● **Aim of the exercise**
Render everything from the line containing "You are a GUI" down to the line containing "tap(1915, 46)" as a two-column CSV with the headers entry and answer, one row per entry, each value in a single quoted field with line breaks turned into spaces. Leave the pictures out.

● **Materials provided**
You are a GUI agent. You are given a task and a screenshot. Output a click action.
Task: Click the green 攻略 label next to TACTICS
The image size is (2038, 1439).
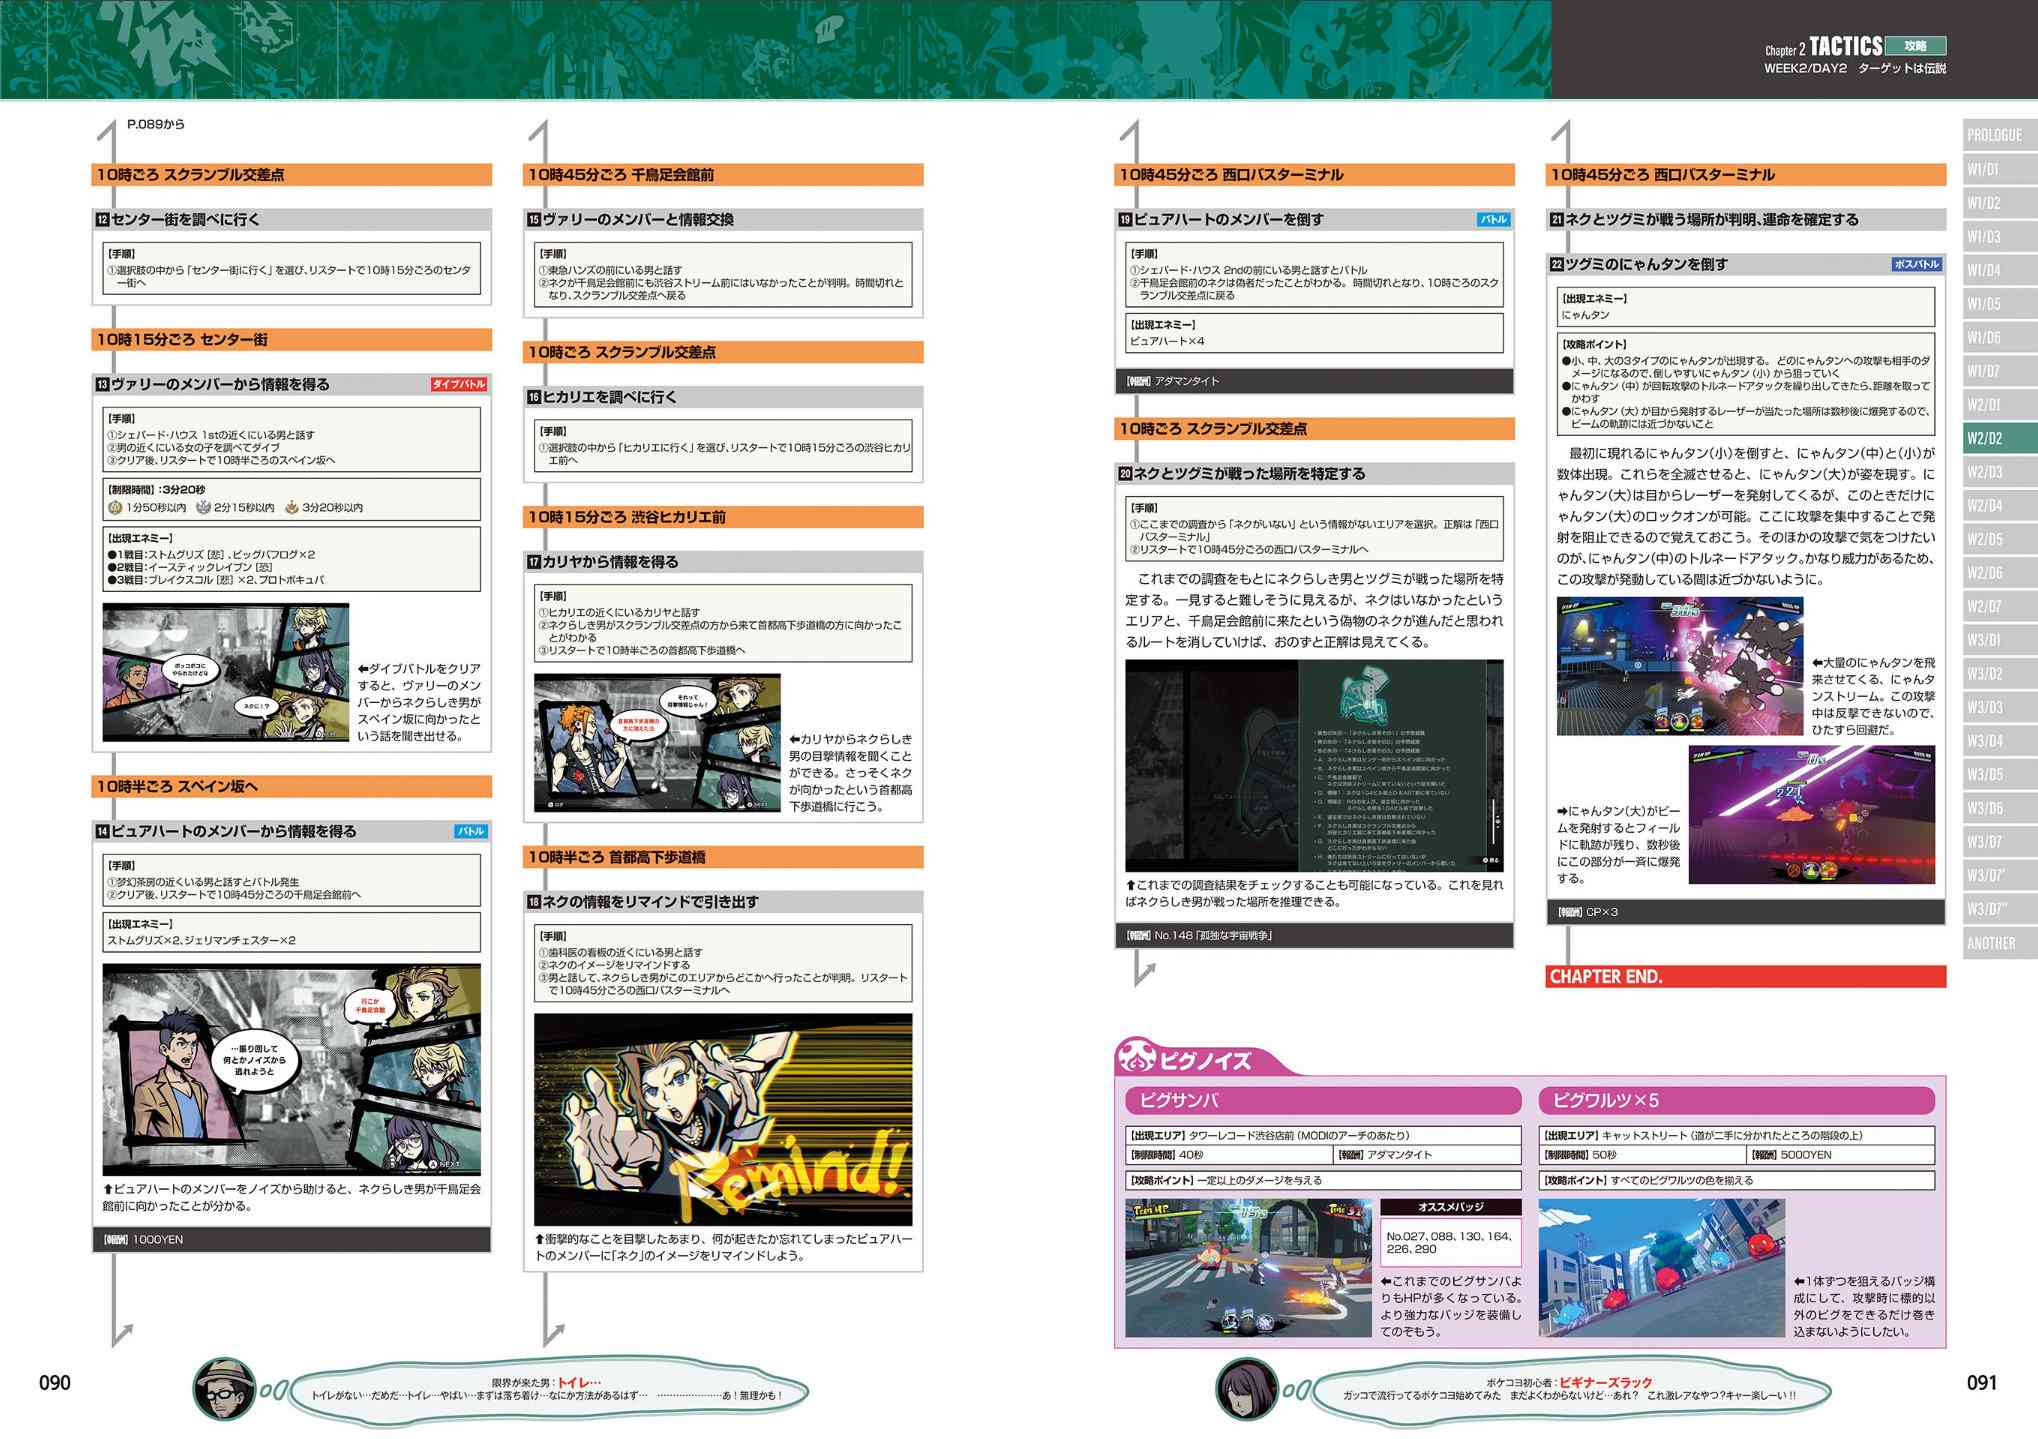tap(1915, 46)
---
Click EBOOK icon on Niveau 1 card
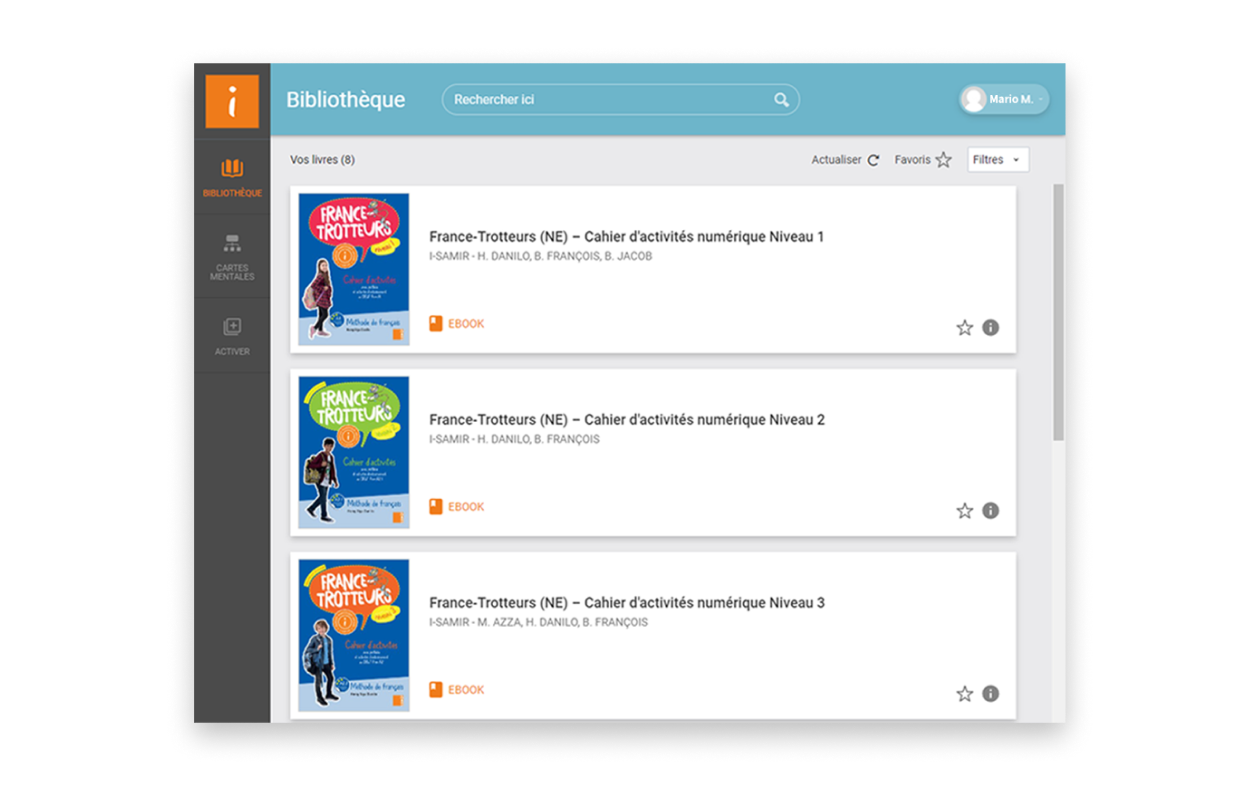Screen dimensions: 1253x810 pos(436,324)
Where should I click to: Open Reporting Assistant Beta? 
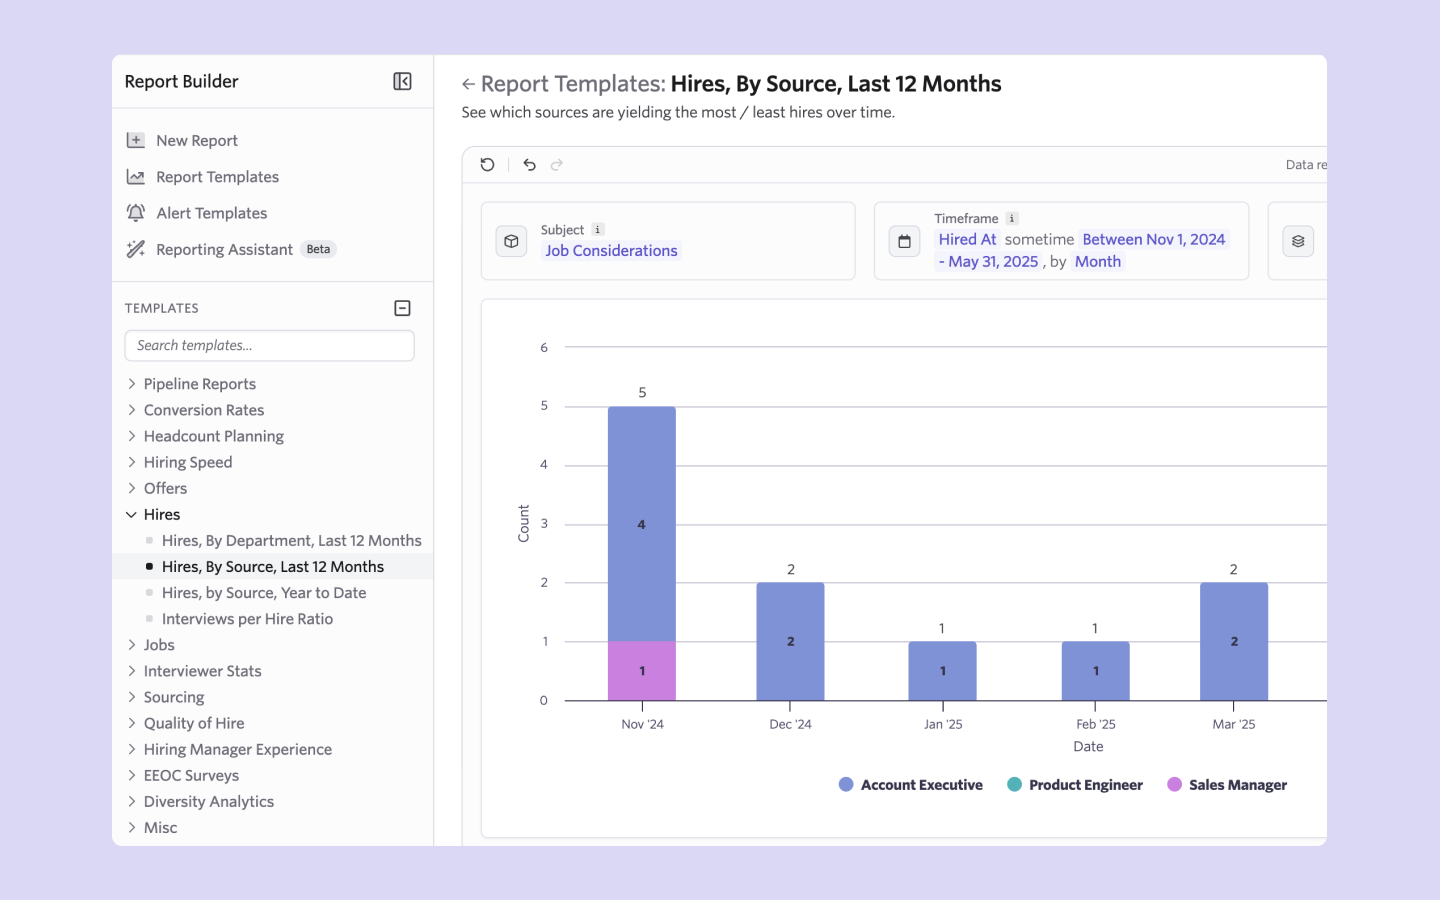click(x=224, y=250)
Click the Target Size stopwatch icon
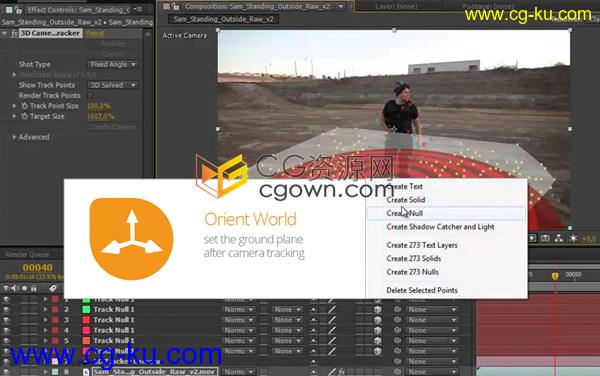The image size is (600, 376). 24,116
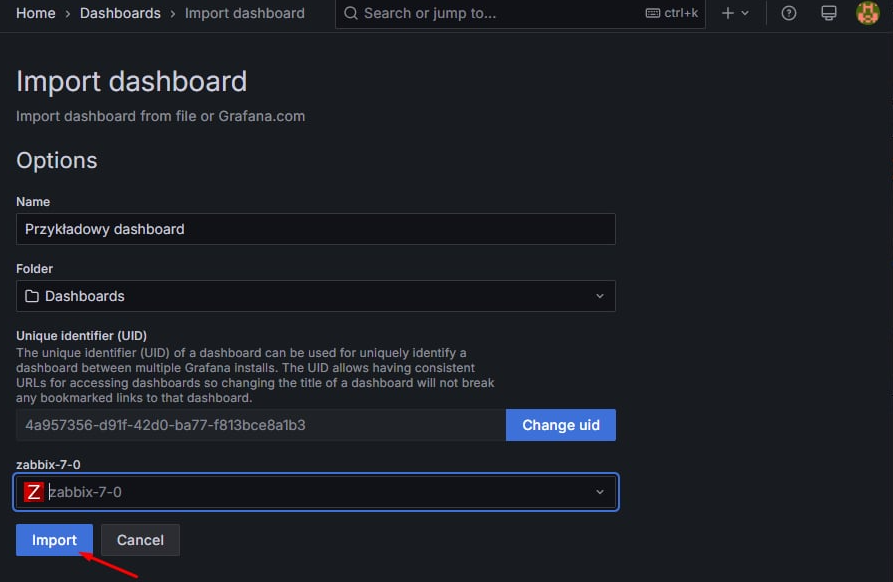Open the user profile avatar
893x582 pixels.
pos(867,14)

● **Full response**
entry,answer
"You are a GUI agent. You are given a task and a screenshot. Output a click action. Task: Click the green 攻略 label next to TACTICS The image size is (2038, 1439).","tap(1915, 46)"